▸ TASK DETAILS
Can you copy out the entries below, from the line containing "The height and" down to the line containing "Action: click(x=23, y=23)", with both of those lines included and the pictures left out?

▸ INFORMATION GIVEN
§ §

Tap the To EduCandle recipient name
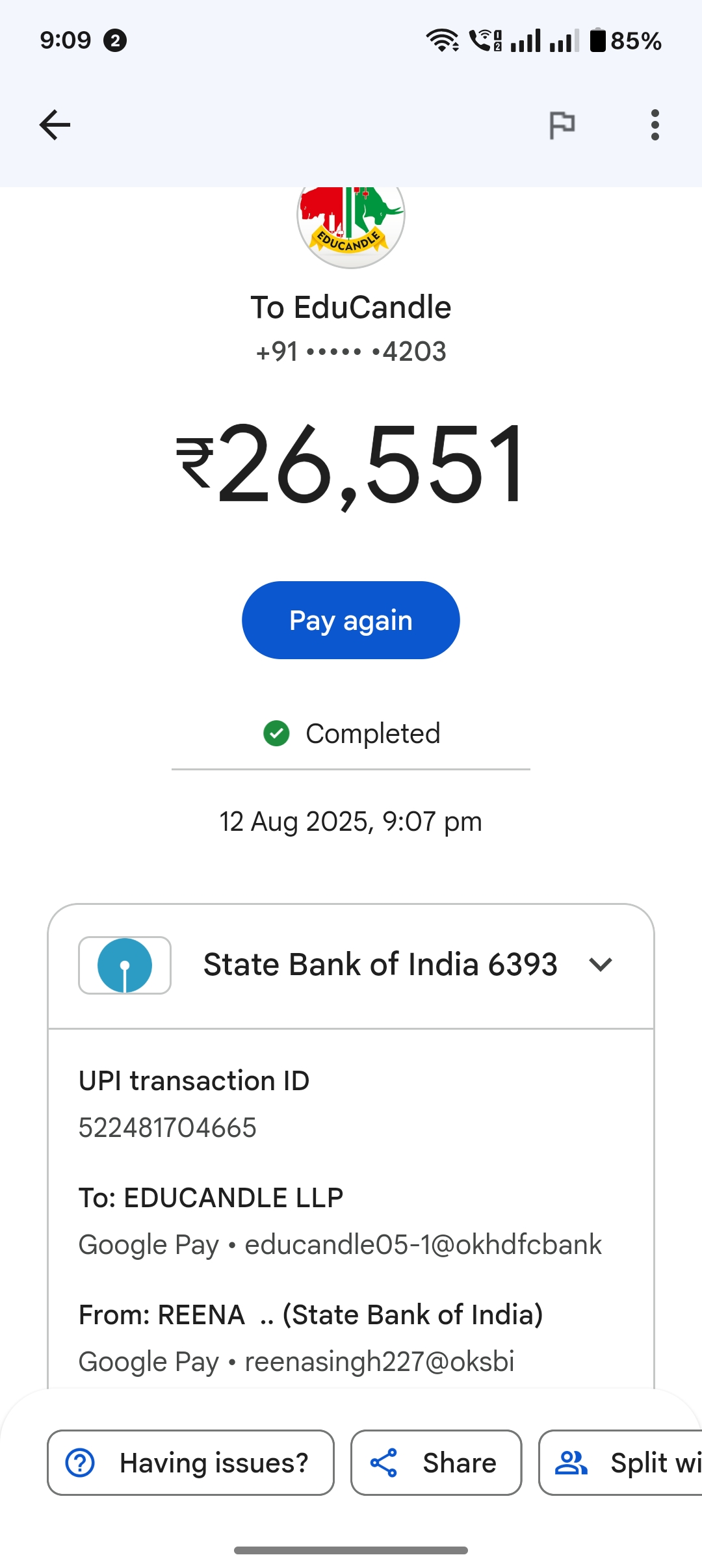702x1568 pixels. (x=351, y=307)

§ §

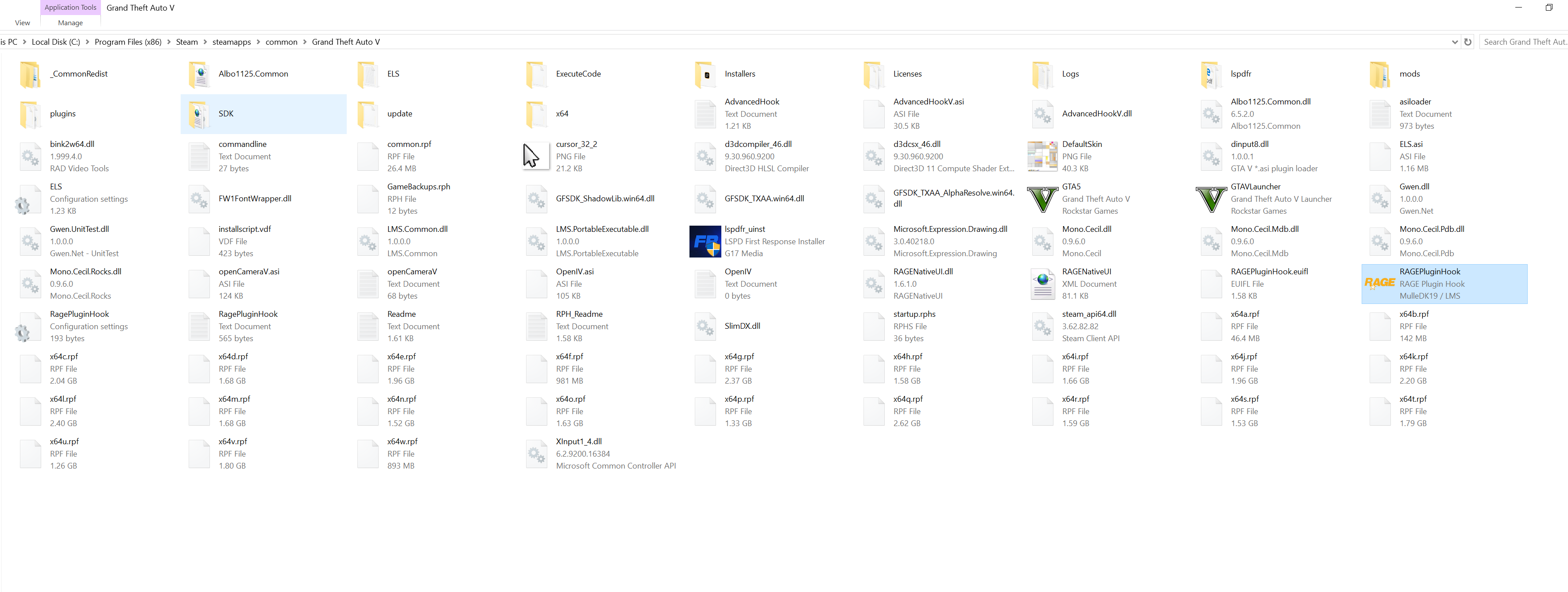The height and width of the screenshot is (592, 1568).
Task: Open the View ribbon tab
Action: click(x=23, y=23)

§ §

▸ EXERCISE ANSWER
The height and width of the screenshot is (592, 1568).
Task: Open the View ribbon tab
Action: click(x=23, y=23)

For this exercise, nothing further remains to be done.